GESTAÇÃO DE SUBSTITUIÇÃO
Oswaldo Romano                                                              

        Vania e Vitório se conheceram na Vila dos Remédios, local onde a maioria das famílias vive arraigada desde que o bairro foi fundado, por volta de 1932.

        Reduto de muitos portugueses, quase todos oriundos da Ilha da Madeira. Uma promoção naquela Ilha, propaganda oportuna, e enganosa, os convocou.  Estavam com excesso de mão de obra para as poucas indústrias e agriculturas ali existentes.

        Nos arredores da Vila havia falta de mão de obra. O que sobrava ali era total falta de infraestrutura. A fartura enganava-os desde a Ilha da Madeira, prometendo mundos e fundos. Aqui faltava luz, água, esgoto, gás, telefone, escola, asfalto, pontes, farmácia, padaria, abastecimentos básicos.
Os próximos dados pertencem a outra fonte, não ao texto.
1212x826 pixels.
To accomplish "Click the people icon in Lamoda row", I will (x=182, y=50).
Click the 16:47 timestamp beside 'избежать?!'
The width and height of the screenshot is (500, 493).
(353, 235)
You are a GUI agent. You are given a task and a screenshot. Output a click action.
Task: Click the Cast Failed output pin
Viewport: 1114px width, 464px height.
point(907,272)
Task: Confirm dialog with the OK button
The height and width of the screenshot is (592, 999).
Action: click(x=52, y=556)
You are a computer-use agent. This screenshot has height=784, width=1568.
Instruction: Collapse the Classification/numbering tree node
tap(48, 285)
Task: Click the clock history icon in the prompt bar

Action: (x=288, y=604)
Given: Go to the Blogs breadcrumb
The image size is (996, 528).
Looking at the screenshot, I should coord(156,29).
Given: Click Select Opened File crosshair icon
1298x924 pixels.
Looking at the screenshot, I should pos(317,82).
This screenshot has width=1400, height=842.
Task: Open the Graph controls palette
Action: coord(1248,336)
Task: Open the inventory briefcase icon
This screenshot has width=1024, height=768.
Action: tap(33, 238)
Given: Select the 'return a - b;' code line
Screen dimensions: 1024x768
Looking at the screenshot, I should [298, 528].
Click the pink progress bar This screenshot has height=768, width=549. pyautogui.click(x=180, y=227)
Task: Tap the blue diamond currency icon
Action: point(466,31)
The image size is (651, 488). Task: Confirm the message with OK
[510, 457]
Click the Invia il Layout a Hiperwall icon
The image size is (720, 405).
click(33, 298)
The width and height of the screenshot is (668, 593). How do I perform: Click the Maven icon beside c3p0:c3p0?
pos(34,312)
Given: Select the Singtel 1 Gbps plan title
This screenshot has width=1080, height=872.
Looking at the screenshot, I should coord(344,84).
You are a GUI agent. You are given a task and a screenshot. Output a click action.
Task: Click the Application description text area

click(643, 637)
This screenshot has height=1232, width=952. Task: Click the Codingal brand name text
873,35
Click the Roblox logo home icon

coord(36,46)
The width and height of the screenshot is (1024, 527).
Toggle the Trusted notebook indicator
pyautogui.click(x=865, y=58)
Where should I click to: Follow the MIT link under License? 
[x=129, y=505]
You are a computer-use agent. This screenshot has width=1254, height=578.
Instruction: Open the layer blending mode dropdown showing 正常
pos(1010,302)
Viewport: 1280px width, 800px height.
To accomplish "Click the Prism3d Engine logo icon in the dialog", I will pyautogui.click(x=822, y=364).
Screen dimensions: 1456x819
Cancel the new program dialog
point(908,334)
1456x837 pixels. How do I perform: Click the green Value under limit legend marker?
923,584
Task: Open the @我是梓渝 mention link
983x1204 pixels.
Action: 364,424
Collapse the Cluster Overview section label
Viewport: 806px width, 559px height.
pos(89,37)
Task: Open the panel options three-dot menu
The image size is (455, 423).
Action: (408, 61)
        O principal emprego era oferecido pelo Curtume Bourbon, nos baixos da Jaguara, mas o campeão no impacto ambiental. O ar fétido que exalava atingia todos os bairros vizinhos. Seus operários calçavam botas brancas até o joelho, que carregavam por aonde iam o cheiro do sangue podre. Só eles o suportavam.

        O pai de Vania, com grave doença nos pulmões, coisa corriqueira na vila, faleceu cedo, deixando sua mãe Olinda ainda jovem que a custos educou suas duas filhas, Vania e Maria.
        Vania e Vitório casaram-se, e na lua de mel quiseram conhecer Lisboa.  Visitaram pontos turísticos, não faltando o principal, mundialmente conhecido, Santuário de Fátima.

        Meses depois foi o casamento da irmã Maria com Herculano, moço visto com reservas. Tentava esconder sua boemia, ferrenho frequentador do Hipódromo da Mooca onde ostentava o que não podia.

        A vida corria normal, mas Vania não engravidava situação que a atormentava dia e noite, chegando a comprometer seu casamento e alterar seu comportamento. A má formação do seu útero, bicorne acentuado, era a causa.

        Depois de muita polêmica recorreu a sua mãe para submetê-la a uma Gestação de Substituição. Ao ter conhecimento do que se tratava, Dona Olinda tomou o maior susto. Mas, sentindo também um peso pela causa da filha, aceitou o desafio.

        Felizmente, de início estava dando tudo certo. Vitório ficava mais com a sogra do que em sua própria casa.

        A saúde de Vania estava comprometida. Ocasionava profunda preocupação na família. Teve início uma corrida aos médicos, psiquiatras, até benzedores. Seu estado agravava-se a olhos vistos. Foi preciso interná-la e logo em seguida foi mandada para um hospital psiquiátrico.

        Vitório acompanhava o primeiro mês da gestação da sogra, com interesse desusado. Sentia-se deslumbrado. Maria acabou se separando, morava com a mãe, uma oportuna companhia. Iniciou um novo namoro, ele também filho de portugueses. Um namoro aguado. Pouco se viam. Ela curtia mais o inusitado fato novo aceito pela coragem da sua mãe.

        Causava curiosidade e comentários o fato do filho do Vitório vir a ser o filho da sua sogra, irmão da sua mulher e da Maria que seria também sua tia.

        Reuniam-se todas as noites frente a imagem de Santa Ana, a mais venerada Mãe,  pedindo perdão e proteção. Olinda destacando-se dizia ter aceitado a missão porque adorava seu genro e não sentia-se  confortável pela anomalia da filha.

        Com muito tato fazia de tudo para não demonstrar seu desejo de ficar com a criança, e aproximava-se com carinho do Vitório que certamente seria no futuro um excelente pai.

        Uma noite, depois de rezarem, Vania acompanhou o Vito até a varanda, costume normal nas visitas diárias. Sorria a toa nesse dia. Questionou o Vitório sobre sua admiração pela sogra, que agora grávida, ficou ainda mais bonita.

        Vitório levantou-se, espantado e contestou:

        — Maria, nunca passou pela minha cabeça outro interesse. Apenas acho sua mãe bonita.

        — Sei disso. Brincadeira, bobo.

Abaixou a cabeça, moveu-se, seus longos cabelos caíram como uma cachoeira sobre o rosto. Fez pequena pausa, e numa virada brusca e fala brusca, disse:

        — Você vai ser pai!

        — Claro Maria! E você vai ser tia! São galhos da famosa árvore...

        — Vito! Eu disse: Tia e Mãe!

Vito silenciou, deu um nó no seu pensamento. Também nunca tinha ouvido falar tanto  dessa tal árvore genealógica.
        — Explica essa, Maria?

Maria encarando, olho no olho,  quis que compreendesse:

        — Vito! Vou ser tia e mãe. Lembra-se da nossa melhor noite!

                        Estou grávida!